Pixel coordinate grounding data

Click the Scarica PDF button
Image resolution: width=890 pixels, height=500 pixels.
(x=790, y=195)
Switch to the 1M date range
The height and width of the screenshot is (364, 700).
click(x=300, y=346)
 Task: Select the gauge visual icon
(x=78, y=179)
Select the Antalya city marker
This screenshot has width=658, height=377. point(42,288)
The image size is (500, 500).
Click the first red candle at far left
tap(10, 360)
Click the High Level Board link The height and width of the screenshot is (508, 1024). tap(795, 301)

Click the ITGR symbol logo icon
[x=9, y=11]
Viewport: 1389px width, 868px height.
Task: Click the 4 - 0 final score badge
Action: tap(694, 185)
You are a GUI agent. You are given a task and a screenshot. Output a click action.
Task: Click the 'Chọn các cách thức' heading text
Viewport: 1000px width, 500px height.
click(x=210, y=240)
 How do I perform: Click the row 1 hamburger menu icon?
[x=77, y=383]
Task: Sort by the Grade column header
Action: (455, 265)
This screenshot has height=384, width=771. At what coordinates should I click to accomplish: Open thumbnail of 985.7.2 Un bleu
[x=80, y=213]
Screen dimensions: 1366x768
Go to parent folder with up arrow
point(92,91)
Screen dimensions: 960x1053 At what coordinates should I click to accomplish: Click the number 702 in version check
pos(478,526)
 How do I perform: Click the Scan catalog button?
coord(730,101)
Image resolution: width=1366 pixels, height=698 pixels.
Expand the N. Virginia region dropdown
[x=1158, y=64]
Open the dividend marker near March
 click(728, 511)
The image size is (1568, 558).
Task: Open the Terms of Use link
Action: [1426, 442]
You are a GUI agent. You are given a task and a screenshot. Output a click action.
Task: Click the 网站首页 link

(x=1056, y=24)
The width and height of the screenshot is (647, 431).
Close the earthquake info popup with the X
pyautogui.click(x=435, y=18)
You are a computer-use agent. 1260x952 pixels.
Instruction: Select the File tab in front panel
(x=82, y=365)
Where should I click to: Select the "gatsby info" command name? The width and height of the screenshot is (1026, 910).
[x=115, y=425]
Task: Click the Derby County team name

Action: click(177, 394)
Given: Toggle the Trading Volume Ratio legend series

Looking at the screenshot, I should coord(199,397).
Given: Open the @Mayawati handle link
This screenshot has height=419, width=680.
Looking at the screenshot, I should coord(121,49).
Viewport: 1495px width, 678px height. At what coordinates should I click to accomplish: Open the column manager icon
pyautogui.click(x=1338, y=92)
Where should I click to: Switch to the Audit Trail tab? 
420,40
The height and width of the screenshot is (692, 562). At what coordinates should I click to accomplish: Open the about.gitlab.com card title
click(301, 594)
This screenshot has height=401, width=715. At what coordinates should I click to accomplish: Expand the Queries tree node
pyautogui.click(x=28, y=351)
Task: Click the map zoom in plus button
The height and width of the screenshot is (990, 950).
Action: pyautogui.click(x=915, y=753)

## Task details:
Using the entries above, output exactly the lines between the line holding "How do I perform: Click the Scan" and the line holding "You are a computer-use", end lines included, and nothing more.

## Answer box:
 How do I perform: Click the Scan catalog button?
coord(730,101)
Image resolution: width=1366 pixels, height=698 pixels.
Expand the N. Virginia region dropdown
[x=1158, y=64]
Open the dividend marker near March
 click(728, 511)
The image size is (1568, 558).
Task: Open the Terms of Use link
Action: [1426, 442]
You are a GUI agent. You are given a task and a screenshot. Output a click action.
Task: Click the 网站首页 link

(x=1056, y=24)
The width and height of the screenshot is (647, 431).
Close the earthquake info popup with the X
pyautogui.click(x=435, y=18)
You are a computer-use agent. 1260x952 pixels.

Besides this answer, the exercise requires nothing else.